Hukum Bersyirkah Mudharabah dengan Pemodal yang Pinjam dari Bank Ribawi

Masalah :

Saya hendak bersyirkah mudharabah dengan Fulan yang akan menjadi pemodalnya misal dengan modal Rp 100 juta. Belakangan ini saya mengetahui bahwa Fulan ternyata akan meminjam duit di bank ribawi sebagai modal syirkahnya dengan saya tersebut. Apa yang harus saya lakukan ?

Uraian :

Uang dari pinjaman riba termasuk jenis harta yang didapatkan dengan cara batil, sama seperti harta yang didapatkan dari jual beri barang curian atau dari mencuri itu sendiri , dari merampok, jualan narkoba dan lain-lain.

Hukum bermuamalah dengan orang yang hartanya didapat dari cara batil, maka Syaikh ‘Atha abu Rasythah didalam tanya-jawabnya (7 Desember 2012) yang diterjemahkan dengan judul “menerima hadiah, berjual beli, dan menerima nafkah dari ‘harta haram’” memperinci dengan membagi harta haram menjadi 3 kategori yakni :

  1. harta haram dari sisi zat-nya seperti khamr sehingga tidak bisa ditransaksikan.
  2. harta haram dari sebab mengambil harta manusia lainnya semisal dari mencuri, dan
  3. harta haram dari muamalah yang batil semisal dari riba dan berjudi.
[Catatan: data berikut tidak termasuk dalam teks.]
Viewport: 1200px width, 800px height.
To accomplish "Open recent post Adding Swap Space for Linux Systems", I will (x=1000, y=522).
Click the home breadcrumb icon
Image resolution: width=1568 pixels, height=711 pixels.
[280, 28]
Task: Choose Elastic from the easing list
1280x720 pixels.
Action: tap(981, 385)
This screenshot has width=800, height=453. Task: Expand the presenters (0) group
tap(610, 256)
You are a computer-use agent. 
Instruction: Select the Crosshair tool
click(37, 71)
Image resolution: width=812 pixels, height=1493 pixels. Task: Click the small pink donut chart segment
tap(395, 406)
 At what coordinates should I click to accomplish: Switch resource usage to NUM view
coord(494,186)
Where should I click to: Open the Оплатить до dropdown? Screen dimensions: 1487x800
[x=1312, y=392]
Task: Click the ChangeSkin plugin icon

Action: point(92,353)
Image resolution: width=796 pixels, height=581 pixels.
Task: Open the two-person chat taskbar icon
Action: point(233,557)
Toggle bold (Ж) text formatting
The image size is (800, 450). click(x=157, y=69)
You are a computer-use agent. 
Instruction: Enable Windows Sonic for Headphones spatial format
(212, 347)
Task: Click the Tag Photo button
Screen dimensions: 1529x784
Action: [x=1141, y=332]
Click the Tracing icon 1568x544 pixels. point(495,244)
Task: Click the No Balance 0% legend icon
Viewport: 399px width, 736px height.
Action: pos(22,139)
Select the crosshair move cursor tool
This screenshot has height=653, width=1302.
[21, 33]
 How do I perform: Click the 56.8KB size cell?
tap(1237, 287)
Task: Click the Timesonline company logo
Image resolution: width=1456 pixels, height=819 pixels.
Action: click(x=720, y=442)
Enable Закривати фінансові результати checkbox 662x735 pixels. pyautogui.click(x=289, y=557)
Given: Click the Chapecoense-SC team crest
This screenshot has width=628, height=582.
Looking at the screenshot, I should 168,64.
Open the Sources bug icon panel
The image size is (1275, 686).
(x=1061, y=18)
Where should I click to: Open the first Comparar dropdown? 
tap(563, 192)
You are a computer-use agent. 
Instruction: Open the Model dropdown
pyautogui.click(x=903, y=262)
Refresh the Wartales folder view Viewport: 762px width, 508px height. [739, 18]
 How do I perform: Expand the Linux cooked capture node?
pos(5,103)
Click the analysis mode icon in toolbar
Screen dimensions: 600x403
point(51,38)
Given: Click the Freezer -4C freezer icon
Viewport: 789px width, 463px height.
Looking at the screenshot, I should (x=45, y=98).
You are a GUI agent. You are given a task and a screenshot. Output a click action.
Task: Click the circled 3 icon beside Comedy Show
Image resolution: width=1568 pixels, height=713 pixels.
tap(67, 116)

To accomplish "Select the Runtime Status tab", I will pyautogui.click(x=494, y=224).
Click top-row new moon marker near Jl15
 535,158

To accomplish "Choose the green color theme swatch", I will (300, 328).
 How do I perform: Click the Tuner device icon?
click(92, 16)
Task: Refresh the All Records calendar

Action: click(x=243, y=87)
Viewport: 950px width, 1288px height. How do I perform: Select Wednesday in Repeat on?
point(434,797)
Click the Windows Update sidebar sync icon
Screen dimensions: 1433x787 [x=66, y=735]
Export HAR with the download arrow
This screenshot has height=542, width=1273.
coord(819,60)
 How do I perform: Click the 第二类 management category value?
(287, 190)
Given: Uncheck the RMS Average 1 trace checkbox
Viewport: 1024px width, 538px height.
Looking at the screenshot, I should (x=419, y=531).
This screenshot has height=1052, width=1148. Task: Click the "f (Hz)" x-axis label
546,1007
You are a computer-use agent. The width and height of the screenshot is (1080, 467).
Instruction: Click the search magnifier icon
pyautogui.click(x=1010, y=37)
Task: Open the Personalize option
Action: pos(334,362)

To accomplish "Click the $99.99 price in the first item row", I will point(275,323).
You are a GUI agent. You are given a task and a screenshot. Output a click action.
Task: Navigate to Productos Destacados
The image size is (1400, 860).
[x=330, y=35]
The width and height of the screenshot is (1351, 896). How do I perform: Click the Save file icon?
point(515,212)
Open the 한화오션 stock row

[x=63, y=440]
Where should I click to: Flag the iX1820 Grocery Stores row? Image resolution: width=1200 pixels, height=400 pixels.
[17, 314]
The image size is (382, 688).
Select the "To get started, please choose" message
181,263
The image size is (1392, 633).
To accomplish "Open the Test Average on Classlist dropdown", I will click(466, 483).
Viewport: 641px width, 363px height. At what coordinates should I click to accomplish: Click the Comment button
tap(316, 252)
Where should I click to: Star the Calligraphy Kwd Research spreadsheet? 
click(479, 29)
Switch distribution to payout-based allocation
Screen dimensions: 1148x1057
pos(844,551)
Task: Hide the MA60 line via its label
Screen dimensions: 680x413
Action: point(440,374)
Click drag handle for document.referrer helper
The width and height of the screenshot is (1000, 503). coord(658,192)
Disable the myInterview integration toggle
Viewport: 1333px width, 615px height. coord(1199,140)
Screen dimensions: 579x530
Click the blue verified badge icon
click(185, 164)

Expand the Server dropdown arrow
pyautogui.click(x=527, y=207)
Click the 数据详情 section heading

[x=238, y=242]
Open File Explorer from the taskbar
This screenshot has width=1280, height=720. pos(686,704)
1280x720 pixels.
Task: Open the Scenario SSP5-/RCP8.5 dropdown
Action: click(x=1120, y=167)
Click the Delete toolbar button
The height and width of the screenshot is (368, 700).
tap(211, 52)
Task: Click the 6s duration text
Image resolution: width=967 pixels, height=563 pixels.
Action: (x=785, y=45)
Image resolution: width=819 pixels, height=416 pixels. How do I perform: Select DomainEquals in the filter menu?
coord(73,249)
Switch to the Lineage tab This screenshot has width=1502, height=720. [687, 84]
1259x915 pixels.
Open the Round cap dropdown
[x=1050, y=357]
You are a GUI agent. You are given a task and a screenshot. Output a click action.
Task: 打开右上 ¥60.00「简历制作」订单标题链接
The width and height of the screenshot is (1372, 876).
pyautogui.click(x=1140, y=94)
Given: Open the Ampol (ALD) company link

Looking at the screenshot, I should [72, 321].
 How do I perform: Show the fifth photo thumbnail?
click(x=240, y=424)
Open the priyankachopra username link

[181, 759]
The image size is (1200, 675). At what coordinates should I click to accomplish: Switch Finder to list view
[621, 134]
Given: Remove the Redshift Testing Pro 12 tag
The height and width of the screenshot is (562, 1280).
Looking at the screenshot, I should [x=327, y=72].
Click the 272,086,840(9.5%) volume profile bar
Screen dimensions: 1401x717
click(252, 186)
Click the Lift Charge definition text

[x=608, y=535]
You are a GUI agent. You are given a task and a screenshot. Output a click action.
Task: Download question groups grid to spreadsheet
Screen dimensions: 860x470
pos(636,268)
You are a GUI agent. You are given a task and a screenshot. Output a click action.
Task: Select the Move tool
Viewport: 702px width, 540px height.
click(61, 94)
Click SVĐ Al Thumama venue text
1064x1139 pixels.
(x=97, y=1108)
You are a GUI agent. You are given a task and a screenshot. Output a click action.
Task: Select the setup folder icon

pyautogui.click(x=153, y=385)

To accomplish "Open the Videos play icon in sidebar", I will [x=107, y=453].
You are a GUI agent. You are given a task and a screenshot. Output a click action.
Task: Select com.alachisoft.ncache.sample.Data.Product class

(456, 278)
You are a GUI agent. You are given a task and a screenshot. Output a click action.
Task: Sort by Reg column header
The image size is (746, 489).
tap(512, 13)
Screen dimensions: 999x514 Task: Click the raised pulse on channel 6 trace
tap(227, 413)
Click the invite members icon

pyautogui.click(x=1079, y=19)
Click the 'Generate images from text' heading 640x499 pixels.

Untuk jenis harta haram yang ke-1 dan ke-2 (haram zat-nya dan mengambil hak adami), maka dilarang untuk bermuamalah atau bermuamalah dengan harta tersebut. Adapun untuk jenis harta ke-3 -yakni yang didapatkan dari muamalah yang batil-, maka harta tersebut statusnya haram bagi si pelakunya namun boleh (halal) untuk diterima baik sebagai hadiah maupun untuk bermuamalah dengannya. Meski demikian LEBIH UTAMA untuk tidak menerima hadiah ataupun menjual sesuatu kepadanya yang menyebabkan harta haram tersebut berpindah ke kita, sebagai bentuk wara’ atau kehati-hatian.

Sebagai penambah wawasan, kami cuplikkan artikel di http://www.alukah.net tulisan dari Syekh Ahmad Zuman yang membagi 2 dari sisi keumuman sumber pendapatannya, yakni

  1. bila harta orang tersebut bercampur antara hasil dari muamalah yang halal dan yang haram semisal dari transaksi ribawi dan transaksi non ribawi, maka dengan yang demikian itu masih diperbolehkan untuk muamalah dengannya maupun menerima hadiah darinya namun meninggalkan lebih utama.
  2. Adapun bila semua hartanya berasal dari muamalah yang haram semisal dari transaksi ribawi dan jual beli narkoba, maka haram untuk bermuamalah jual beli, sewa menyewa ataupun menerim hadiah dari orang yang seperti ini.

Bila kita bandingkan kedua pendapat diatas, bisa kami sampaikan bahwa pandangan Syaikh Atha lebih terperinci didalam memisahkan tiap harta haram. Meski harta seseorang bercampur antara dari sumber halal dan sumber haram, namun dalam faktanya kita kadang sebagai orang dekat Fulan kita mengetahui apakah dana yang dia pergunakan itu berasal dari dana haram (hasil berjudi atau riba). Berbeda dengan orang yang tidak kenal dekat maka hanya akan menduga-duga saja darimana sumbernya, apalagi orang yang tidak kenal sama sekali dengan Fulan dan sumber hartanya maka akan berlepas diri atau terbebas dari dugaan darimana sumber dananya si Fulan.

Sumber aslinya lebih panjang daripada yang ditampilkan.